**Activity**
Where does the string "agent" appear in the listing below? Copy every line where it does.

**Extracted records**
————

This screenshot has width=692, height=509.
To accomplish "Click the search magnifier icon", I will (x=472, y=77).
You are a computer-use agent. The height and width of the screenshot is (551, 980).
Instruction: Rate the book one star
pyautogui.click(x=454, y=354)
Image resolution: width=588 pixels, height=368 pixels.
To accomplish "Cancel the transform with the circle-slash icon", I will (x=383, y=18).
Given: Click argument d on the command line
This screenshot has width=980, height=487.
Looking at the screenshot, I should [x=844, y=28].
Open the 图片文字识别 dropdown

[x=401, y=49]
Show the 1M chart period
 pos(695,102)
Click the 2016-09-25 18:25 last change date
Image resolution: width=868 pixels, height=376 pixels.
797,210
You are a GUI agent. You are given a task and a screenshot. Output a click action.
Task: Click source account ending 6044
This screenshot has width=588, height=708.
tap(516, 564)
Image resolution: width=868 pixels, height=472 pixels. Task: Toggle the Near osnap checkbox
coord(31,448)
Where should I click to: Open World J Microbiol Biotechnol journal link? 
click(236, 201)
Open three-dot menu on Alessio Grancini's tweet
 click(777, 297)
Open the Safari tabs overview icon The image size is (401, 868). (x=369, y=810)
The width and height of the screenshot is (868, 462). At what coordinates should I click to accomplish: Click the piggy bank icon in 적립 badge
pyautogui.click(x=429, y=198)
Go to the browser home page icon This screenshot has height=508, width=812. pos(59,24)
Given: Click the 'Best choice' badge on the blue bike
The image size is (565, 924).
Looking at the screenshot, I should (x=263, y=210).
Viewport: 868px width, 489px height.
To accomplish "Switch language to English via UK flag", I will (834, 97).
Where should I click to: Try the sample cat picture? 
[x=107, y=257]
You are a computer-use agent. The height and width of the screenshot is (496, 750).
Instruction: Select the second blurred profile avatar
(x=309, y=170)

————

**Response to the exercise**
You are a computer-use agent. The height and width of the screenshot is (551, 980).
You are a GUI agent. You are given a task and a screenshot. Output a click action.
You are a computer-use agent. The height and width of the screenshot is (496, 750).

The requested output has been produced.